Sunday, November 10, 2024

The Waiting Room


“This is how elected autocrats subvert democracy—packing and “weaponizing” the courts and other neutral agencies, buying 
off the media and the private sector (or bullying them into silence), and rewriting the rules of politics to tilt the playing field against opponents. The tragic paradox of the electoral route to authoritarianism is that democracy’s assassins use the very institutions of democracy—gradually, subtly, and even legally—to kill it.”
― Steven Levitsky, How Democracies Die

***

So it feels like we’re all gathered in an emergency room following a terrible accident and we’re awaiting word on the fate of the victim, who was badly injured and may not survive.

They call him Uncle Sam.

He’s semi-conscious but the internal bleeding may not be able to be stopped. The options for doctors to intervene and save him are limited. We all are aware that a priest is hovering nearby.

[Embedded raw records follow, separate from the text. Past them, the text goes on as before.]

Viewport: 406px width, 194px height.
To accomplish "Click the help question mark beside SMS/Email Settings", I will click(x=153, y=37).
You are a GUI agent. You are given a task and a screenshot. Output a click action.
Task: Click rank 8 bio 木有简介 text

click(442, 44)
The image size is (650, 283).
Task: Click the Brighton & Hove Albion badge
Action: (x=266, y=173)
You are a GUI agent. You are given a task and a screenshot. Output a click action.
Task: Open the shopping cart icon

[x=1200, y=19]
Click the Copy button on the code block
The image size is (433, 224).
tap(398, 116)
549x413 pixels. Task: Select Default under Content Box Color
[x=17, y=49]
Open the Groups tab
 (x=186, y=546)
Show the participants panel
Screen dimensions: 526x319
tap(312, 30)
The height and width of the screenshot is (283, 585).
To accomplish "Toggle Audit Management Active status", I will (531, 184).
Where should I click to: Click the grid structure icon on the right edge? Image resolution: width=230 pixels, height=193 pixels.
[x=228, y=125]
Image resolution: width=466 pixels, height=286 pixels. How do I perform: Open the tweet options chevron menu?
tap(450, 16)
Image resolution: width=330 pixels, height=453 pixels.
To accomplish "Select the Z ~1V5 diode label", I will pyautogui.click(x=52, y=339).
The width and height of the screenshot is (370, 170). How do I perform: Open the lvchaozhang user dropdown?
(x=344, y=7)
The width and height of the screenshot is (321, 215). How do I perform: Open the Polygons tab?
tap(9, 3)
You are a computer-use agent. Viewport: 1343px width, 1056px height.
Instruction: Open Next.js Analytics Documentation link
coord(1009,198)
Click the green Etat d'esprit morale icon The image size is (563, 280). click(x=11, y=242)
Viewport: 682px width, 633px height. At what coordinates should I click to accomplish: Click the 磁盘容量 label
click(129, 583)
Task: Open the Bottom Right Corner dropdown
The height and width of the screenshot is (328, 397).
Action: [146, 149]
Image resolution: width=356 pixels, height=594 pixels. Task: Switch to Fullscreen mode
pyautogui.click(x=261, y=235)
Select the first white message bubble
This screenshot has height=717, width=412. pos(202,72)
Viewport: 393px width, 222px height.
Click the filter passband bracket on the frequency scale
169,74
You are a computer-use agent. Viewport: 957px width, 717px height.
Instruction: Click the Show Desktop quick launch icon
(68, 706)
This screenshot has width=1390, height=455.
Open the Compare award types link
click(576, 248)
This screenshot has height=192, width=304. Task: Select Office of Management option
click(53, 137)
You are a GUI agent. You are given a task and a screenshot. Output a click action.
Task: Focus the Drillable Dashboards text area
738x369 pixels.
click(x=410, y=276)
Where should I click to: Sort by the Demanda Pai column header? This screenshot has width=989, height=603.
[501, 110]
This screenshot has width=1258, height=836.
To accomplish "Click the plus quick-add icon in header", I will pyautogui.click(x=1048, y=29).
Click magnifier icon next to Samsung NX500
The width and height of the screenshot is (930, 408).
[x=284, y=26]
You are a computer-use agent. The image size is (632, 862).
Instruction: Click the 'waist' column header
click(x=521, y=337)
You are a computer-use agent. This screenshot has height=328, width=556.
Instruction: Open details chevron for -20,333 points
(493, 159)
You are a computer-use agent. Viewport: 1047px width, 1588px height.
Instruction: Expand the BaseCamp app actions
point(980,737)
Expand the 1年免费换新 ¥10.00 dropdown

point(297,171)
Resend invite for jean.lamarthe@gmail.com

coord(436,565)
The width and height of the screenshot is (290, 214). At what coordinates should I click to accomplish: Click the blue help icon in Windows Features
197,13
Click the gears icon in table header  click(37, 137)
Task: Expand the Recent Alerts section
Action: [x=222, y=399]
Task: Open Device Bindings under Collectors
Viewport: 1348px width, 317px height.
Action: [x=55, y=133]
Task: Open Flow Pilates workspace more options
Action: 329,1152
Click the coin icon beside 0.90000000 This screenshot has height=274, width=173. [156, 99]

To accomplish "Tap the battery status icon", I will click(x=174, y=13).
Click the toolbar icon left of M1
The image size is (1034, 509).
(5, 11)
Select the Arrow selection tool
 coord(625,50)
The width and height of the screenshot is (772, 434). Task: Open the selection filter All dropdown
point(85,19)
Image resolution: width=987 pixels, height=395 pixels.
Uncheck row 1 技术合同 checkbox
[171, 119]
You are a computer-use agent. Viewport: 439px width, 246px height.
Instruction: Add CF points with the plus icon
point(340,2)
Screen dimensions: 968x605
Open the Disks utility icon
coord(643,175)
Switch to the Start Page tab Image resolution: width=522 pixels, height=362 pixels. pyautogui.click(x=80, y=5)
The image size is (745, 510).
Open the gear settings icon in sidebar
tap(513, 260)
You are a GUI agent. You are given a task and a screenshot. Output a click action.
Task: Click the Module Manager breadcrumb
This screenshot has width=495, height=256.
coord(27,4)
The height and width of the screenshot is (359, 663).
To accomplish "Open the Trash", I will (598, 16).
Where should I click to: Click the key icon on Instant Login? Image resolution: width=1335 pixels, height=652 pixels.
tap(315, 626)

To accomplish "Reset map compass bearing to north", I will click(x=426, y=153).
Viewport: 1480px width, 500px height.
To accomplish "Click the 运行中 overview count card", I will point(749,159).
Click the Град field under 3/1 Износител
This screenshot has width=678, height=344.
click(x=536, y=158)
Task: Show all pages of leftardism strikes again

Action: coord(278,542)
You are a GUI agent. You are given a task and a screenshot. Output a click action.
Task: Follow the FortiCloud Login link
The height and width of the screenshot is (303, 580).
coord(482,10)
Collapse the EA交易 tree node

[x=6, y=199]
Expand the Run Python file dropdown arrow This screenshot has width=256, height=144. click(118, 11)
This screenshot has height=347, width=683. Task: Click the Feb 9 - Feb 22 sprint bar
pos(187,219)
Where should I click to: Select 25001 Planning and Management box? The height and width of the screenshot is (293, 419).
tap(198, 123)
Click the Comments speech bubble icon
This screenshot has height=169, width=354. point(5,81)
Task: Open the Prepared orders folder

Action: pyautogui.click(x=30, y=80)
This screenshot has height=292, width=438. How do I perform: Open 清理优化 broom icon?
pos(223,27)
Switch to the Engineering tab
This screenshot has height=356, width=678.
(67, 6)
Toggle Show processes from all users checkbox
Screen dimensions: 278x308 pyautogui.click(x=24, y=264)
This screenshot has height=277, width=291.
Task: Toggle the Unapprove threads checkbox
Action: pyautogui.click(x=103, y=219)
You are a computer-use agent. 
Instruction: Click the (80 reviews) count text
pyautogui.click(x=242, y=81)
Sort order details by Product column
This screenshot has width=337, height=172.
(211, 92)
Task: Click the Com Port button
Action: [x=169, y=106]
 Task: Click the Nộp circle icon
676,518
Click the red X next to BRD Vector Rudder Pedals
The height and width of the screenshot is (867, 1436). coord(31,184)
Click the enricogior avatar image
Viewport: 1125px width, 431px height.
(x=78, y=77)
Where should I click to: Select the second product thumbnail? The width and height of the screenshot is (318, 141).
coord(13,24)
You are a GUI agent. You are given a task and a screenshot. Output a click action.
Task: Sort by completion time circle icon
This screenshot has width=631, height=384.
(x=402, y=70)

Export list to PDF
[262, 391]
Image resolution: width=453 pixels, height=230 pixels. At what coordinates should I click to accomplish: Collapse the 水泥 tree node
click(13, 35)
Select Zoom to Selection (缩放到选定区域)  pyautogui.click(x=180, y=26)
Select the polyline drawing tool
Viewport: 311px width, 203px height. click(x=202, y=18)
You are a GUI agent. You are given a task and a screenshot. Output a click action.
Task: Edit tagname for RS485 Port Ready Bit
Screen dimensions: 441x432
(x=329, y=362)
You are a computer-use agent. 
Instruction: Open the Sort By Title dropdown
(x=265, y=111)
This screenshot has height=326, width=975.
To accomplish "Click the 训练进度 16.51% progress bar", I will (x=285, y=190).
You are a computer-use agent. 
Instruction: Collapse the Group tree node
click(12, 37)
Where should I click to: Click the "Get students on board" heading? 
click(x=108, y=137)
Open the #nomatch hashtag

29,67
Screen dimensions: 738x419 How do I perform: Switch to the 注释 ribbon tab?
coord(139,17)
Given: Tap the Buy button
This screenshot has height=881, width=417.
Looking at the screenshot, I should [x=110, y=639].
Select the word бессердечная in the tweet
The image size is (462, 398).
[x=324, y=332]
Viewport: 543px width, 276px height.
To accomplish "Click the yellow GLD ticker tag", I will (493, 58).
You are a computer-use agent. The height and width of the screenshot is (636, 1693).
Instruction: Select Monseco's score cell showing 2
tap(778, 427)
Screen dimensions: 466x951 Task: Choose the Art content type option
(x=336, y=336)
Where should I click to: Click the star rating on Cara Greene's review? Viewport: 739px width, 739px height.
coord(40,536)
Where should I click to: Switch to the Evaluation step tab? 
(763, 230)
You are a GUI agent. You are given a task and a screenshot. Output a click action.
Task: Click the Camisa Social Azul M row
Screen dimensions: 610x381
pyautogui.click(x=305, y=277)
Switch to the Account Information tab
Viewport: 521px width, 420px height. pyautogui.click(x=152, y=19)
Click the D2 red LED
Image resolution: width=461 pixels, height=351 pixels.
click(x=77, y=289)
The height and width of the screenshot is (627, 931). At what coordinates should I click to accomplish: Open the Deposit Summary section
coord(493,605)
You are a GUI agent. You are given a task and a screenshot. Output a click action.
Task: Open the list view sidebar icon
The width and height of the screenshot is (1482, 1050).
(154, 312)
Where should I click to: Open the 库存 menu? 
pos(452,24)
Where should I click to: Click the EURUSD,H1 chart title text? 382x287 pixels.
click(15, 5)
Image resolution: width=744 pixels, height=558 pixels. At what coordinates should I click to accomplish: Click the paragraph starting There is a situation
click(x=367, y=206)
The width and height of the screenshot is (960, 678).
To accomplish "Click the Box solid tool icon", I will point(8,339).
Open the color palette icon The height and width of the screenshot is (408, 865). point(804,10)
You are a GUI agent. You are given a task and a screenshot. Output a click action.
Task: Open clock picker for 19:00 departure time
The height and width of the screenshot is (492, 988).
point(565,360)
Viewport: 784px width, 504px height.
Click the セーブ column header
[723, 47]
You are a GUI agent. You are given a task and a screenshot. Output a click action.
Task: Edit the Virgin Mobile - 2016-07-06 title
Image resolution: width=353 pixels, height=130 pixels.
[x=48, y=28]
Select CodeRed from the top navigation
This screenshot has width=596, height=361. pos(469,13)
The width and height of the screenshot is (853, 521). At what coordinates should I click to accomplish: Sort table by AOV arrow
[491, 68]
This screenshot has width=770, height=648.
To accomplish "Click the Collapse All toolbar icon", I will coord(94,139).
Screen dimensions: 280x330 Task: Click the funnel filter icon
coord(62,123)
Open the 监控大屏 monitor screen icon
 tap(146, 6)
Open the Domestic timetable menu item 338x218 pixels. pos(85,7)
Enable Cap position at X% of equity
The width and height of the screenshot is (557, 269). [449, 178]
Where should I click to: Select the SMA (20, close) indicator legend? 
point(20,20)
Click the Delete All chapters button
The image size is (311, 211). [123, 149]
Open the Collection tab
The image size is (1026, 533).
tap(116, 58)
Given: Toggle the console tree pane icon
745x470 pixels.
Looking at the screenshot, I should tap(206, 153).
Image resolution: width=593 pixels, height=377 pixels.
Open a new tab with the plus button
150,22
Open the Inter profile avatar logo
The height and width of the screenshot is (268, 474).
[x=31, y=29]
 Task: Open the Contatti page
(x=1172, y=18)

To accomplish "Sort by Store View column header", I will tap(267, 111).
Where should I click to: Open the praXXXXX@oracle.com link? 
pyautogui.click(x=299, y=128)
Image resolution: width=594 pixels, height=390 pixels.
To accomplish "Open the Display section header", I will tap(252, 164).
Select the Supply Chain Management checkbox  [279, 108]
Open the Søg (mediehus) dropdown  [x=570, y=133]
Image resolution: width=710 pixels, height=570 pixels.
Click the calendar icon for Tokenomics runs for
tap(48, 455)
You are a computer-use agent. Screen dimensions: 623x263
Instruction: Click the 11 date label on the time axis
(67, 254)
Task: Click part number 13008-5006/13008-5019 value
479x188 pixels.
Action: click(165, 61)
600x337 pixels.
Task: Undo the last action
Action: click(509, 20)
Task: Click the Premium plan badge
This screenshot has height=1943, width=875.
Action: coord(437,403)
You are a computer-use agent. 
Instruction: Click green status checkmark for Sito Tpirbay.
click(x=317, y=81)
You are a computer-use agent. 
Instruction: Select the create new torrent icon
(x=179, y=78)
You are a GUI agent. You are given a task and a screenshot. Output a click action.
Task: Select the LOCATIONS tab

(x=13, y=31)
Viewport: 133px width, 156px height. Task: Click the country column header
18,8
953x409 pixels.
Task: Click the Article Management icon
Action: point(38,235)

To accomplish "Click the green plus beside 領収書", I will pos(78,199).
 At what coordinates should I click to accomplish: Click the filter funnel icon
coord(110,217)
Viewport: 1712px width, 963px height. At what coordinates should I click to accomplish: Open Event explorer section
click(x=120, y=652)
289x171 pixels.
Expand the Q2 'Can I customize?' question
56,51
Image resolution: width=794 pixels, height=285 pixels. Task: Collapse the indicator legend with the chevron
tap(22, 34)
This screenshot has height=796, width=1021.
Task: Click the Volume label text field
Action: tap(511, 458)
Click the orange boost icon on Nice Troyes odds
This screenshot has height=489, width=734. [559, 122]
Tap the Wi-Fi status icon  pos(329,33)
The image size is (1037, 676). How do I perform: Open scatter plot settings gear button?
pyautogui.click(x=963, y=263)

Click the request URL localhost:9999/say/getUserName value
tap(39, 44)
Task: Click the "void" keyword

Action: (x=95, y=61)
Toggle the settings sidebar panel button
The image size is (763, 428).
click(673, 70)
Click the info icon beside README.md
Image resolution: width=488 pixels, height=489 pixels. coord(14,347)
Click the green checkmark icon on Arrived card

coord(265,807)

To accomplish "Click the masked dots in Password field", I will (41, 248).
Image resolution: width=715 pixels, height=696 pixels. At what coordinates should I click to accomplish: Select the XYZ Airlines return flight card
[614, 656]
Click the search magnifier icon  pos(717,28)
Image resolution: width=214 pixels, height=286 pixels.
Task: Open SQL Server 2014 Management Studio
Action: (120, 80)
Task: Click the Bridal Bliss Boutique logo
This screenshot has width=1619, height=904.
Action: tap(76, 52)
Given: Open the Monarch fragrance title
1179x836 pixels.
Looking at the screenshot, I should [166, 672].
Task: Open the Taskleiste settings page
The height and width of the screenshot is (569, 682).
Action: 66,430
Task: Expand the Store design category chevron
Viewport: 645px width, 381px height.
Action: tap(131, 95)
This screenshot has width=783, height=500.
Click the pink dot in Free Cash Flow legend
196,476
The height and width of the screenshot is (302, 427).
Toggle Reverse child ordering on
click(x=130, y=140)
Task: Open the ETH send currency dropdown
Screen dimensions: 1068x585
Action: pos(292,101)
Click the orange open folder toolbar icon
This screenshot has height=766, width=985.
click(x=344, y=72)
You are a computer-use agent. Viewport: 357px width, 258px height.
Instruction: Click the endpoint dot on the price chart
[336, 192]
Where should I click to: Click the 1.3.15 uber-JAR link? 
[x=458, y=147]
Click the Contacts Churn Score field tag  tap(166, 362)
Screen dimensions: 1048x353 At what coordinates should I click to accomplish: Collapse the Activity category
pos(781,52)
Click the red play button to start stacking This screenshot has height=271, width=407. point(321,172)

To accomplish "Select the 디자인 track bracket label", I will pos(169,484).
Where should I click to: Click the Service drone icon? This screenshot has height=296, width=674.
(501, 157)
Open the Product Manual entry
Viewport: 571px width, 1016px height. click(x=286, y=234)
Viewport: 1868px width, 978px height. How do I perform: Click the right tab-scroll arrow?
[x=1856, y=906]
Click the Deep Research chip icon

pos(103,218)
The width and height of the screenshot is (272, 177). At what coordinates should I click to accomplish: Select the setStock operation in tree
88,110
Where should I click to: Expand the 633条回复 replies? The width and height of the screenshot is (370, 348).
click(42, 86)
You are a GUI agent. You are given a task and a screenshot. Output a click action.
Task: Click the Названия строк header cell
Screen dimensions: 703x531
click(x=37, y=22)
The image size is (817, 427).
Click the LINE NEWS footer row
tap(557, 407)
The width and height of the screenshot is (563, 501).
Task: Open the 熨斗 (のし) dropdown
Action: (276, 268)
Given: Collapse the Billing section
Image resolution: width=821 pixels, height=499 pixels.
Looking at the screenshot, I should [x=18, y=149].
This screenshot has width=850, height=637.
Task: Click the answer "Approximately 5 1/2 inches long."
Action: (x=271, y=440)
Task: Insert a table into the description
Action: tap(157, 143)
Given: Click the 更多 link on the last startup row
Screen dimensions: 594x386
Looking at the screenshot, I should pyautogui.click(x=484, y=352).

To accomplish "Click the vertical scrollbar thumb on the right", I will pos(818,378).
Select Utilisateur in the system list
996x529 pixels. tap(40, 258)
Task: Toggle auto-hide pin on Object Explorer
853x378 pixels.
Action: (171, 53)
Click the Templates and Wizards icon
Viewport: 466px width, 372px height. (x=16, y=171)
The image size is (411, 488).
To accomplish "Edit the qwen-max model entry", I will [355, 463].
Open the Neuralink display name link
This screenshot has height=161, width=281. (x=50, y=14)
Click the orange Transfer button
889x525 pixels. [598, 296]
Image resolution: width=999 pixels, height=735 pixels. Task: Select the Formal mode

Our uncle was elderly, it’s true, but we thought he was in good health and that he would live forever. After all, he survived a brutal assault four years ago in January that left him bruised and battered but more or less intact. Now that his death appears to be imminent, we realize several things:

  • For too long, we took him for granted.

  • We grew accustomed to criticizing him for his imperfections, never thinking we might so easily lose him.

  • We never told him enough that we loved him.

But as a reporter I must insist that there is one detail wrong in this story. What happened to Uncle Sam was not an accident.

Once he passes on, it will be classified as a murder.

HEADLINES:

LYRICS:

“Murder on Music Row” by George Strait

Nobody saw him running from sixteenth avenue.
They never found the fingerprint or the weapon that was used.
But someone killed country music, cut out its heart and soul.
They got away with murder down on music row.

The almighty dollar and the lust for worldwide fame
Slowly killed tradition and for that someone should hang 
(oh, you tell them Alan).
They all say not guilty, but the evidence will show
That murder was committed down on music row.

For the steel guitars no longer cry and fiddles barely play,
But drums and rock 'n roll guitars are mixed up in your face.
Old Hank wouldn't have a chance on today's radio
Since they committed murder down on music row.

They thought no one would miss it, once it was dead and gone
They said no one would buy them old drinking and cheating songs (I'll still buy'em)
Well there ain't no justice in it and the hard facts are cold
Murder's been committed down on music row.

Oh, the steel guitars no longer cry and you can't hear fiddles play
With drums and rock 'n roll guitars mixed right up in your face
Why, the Hag, he wouldn't have a chance on today's radio
Since they committed murder down on music row
Why, they even tell the Possum to pack up and go back home

There's been an awful murder down on music row.